U.S. stocks have continued to climb amid optimism about a vaccine-led economic recovery, but it’s a narrow path—buoyant investor sentiment could easily be deflated by bad news. Although global economic growth has struggled, an acceleration in vaccinations in major countries could support stronger growth in the second quarter.

Meanwhile, after months of languishing near record lows, 10-year Treasury yields have risen to their highest level since March 2020, as the bond market focuses on the potential for stronger growth and higher inflation in 2021.

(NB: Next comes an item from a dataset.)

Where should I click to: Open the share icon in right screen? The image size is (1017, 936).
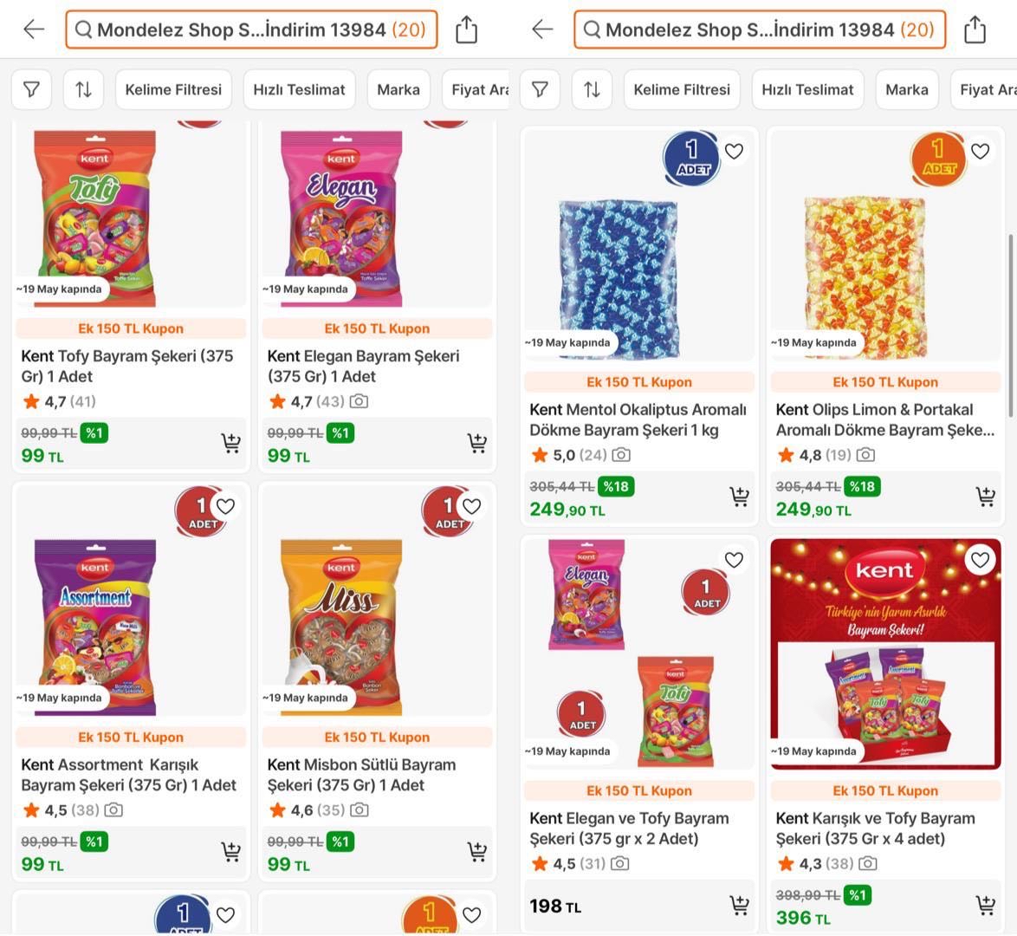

U.S. stocks and economy: Persistent sentiment risk

Optimism remains strong for an economic rebound, as COVID-19 vaccinations continue to roll out. However, with the pace of vaccinations lagging original projections and the virus continuing to spread at record and alarming rates, growth will likely struggle in the near term. Ultimately, herd immunity still represents the light at the end of the tunnel, but the path forward is darkened by efforts to mitigate the spread of the virus.

The labor market faces persistent headwinds. The December U.S. employment report showed a loss of 140,000 nonfarm payroll jobs, the first decline since April 2020. More sectors added jobs than eliminated jobs, but the leisure/hospitality sector took a big hit, accounting for nearly 500,000 job losses (for a more comprehensive look at the report, click here). Despite some overall bright spots, U.S. payrolls still have meaningful ground to make up, as we’re almost 10 million jobs short of pre-pandemic levels.

The labor market’s recovery momentum has slowed

The overall slowdown in the economy has been a side effect of the continued spread of the virus, which has prompted renewed regional lockdowns and restrictions. As a result, consumers have tightened spending in certain areas, which has in turn hurt businesses—especially those in the services sector—and their prospects for survivability.